PROMPT: Tally the lines in these records that hold the string "computer", and reply with the number alone.

PROVIDED DATA:
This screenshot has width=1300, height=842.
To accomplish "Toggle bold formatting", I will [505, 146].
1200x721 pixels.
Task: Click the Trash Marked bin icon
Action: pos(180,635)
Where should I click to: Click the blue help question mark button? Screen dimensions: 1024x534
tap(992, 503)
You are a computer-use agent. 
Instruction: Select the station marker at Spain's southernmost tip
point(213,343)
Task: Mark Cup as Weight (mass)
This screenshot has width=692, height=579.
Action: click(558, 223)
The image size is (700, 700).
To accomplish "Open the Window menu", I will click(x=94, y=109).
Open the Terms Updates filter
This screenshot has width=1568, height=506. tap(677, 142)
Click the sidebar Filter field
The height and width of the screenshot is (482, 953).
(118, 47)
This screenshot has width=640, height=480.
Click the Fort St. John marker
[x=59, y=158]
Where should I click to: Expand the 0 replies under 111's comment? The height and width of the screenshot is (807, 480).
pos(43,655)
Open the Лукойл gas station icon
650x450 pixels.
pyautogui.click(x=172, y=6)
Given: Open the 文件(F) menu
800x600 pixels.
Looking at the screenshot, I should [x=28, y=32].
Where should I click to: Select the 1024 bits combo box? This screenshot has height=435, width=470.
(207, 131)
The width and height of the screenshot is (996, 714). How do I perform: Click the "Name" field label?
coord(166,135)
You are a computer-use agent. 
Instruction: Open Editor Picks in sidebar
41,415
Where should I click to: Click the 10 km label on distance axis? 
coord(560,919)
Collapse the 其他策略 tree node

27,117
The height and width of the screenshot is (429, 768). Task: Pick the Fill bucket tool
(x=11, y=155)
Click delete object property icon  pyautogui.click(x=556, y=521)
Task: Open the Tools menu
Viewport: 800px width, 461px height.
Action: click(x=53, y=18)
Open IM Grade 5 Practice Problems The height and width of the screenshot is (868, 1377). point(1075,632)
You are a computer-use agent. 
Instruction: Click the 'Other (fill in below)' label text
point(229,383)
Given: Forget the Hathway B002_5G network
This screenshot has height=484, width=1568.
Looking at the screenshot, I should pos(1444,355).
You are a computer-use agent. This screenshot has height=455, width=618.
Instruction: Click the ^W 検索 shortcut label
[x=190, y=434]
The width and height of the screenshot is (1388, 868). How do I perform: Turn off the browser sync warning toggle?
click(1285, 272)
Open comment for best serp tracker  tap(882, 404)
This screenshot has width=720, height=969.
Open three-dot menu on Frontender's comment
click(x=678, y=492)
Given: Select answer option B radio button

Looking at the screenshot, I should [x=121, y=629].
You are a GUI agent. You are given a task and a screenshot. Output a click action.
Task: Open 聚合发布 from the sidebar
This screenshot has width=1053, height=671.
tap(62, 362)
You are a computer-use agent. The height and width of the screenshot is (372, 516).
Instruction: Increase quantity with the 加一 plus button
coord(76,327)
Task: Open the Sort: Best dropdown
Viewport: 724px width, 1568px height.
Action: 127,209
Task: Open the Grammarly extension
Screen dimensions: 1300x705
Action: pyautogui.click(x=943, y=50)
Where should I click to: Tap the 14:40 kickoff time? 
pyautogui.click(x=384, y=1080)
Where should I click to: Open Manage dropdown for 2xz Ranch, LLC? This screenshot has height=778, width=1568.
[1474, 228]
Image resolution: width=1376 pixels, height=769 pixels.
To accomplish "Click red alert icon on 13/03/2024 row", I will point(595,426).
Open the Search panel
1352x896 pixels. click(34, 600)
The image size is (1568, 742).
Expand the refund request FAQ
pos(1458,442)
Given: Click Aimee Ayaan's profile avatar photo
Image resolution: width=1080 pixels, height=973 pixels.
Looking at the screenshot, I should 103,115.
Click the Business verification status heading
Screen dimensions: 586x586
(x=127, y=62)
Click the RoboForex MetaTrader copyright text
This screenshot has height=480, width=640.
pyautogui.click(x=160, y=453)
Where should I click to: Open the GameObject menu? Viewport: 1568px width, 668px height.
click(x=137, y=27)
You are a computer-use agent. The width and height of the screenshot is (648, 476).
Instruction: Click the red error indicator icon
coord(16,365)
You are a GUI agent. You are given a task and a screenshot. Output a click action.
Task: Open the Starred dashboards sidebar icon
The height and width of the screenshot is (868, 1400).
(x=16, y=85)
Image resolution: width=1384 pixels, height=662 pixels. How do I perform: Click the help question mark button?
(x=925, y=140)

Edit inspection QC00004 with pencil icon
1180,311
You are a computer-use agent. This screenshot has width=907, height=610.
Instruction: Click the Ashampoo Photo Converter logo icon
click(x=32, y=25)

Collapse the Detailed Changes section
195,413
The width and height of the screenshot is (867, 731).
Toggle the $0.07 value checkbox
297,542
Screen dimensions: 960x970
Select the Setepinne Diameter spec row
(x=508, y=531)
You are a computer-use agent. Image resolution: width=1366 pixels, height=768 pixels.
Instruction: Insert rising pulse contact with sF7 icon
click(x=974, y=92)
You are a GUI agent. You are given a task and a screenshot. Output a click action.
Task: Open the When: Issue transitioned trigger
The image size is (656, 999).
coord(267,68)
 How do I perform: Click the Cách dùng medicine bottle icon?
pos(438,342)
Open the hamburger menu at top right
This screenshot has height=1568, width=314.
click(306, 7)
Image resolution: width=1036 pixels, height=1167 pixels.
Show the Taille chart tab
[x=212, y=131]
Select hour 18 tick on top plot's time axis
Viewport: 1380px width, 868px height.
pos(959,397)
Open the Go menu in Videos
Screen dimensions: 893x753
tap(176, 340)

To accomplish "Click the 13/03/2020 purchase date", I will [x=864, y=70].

TASK SOLUTION: 8